The story says researchers saw “reduced neuron loss and better brain function” in the mice, but there’s no data on the how dramatic these effects were. It leaves a false impression that all subjects experienced significant benefits. In fact behavioral changes were small, with about a 10-percent change in fear conditioning for the only statistically significant result.
The story does not explain that mice without BACE1 have a number of other signs of brain deterioration, show signs of hyperactivity and are prone to long-term depression. The story notes that BACE1 inhibitors are being tested in humans but skips over the fact that at least two clinical trials in humans using BACE1 inhibitors were stopped due to liver toxicity, and that other studies were stopped early due to unspecified, unacceptable side effects.
On the plus side, the story describes how the research was performed and notes that “researchers urge caution with the results as many Alzheimer’s discoveries seem to hold true in mice, then fail in people.” It also quotes a researcher who said that it’s unlikely BACE1 inhibitors would totally halt enzyme production in humans even though the gene that produces the enzyme was deleted in mice.
Those are important points that contradict the overall excitement embedded in the rest of the story, but they don’t arrive until the fifth paragraph.
Near the top of the story we are told: “The deletion of just a single enzyme saw the near total reversal of the deposition of amyloid plaques found in brains of those with Alzheimer’s, improving cognitive functions in the mouse subjects.”
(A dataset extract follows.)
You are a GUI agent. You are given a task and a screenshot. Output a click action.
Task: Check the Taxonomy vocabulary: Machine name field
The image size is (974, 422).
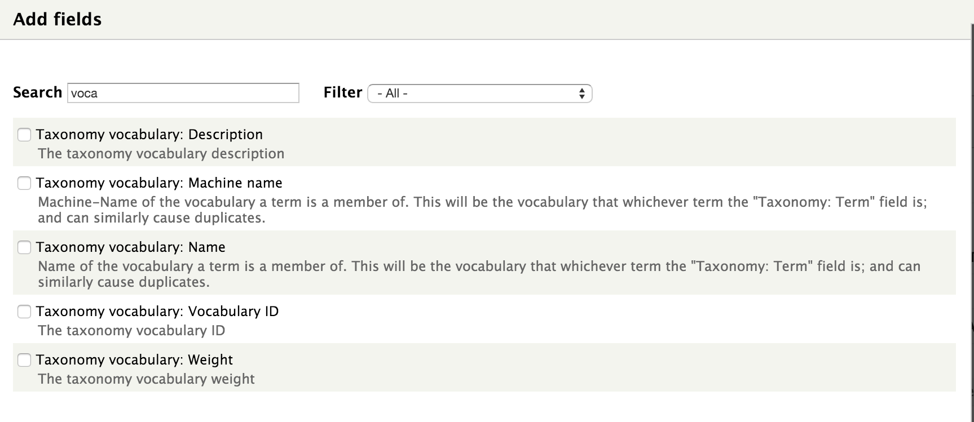[24, 183]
The story did not explain that depleting a marker of Alzheimer’s—the amyloid plaques — is not the same as reversing the disease. The story also leaves out the small size of behavioral benefits observed in the study, which could have been used to explain how a single molecular “fix” may not lead to a benefit. Supporting that concern is Merck’s recent statement that it was halting its BACE 1 trial because of a lack of benefit. That statement wasn’t mentioned in the story.
The story does not do any disease-mongering, but it would have been stronger if it provided data about how many people have Alzheimer’s. It is accompanied by a video that gives some information about Alzheimer’s, such as it’s the most common cause of dementia.
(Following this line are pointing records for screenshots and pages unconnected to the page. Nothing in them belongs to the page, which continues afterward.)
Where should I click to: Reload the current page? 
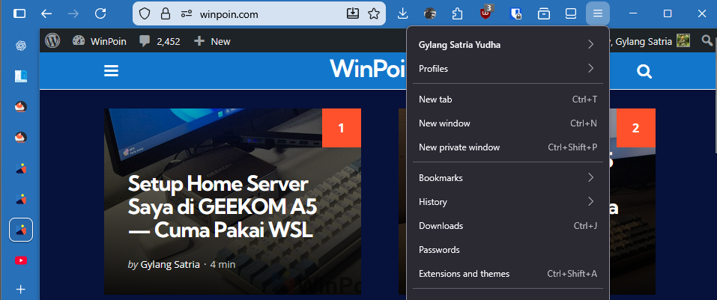point(100,13)
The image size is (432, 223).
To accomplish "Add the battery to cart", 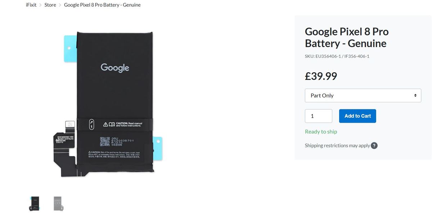I will tap(357, 116).
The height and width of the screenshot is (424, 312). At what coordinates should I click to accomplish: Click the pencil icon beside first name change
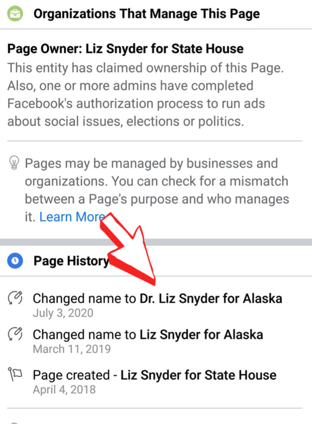[15, 297]
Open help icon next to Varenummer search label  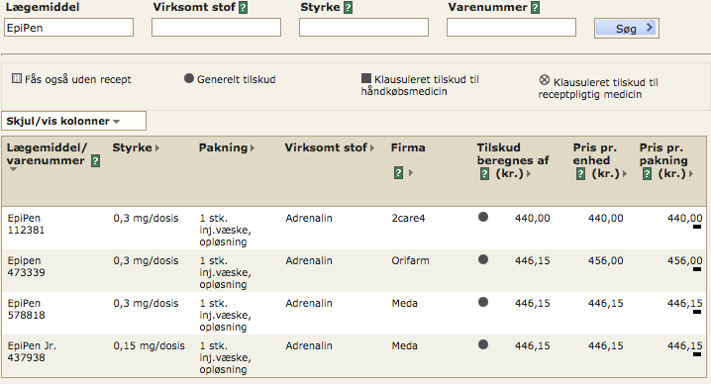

The story has only one source: Riqiang Yan, PhD, who was one of the study’s authors. There are no conflicts identified in the story, and none identified in the study.
The story does not explicitly state there is no cure for Alzheimer’s, and it doesn’t discuss current drug treatments for Alzheimer’s symptoms or other approaches being studied as treatments for Alzheimer’s.
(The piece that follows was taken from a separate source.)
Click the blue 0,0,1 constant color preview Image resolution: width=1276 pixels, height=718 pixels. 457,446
The story explains that the study was done in mice and notes that there are BACE1 inhibitors being tested in humans. It also mentions that researchers “are currently in phase II and, in some cases, phase III clinical trials for the various compounds,” although with no description of what that means in terms of the timeline for drug development.
We would have liked more information on how long it will take for results of these studies to become available, and a caution that an actual treatment is years off at best.
The story makes the approach sound more novel than it really is. What the study showed—for the first time—was that amyloid deposits could be reversed in mice that were bred to slowly stop producing the BACE1 enzyme. Research on BACE1 inhibitors has been going on for years.
The story doesn’t offer much more than what appeared in a news release, although it uses independent quotes obtained from Dr. Yan.
The story echos some of the news release’s hyperbolic language, including the word “hope.” We’re left to wonder the source of the story’s opening word, “remarkable.” The word “remarkably” was used in both the news release and the study to describe certain findings.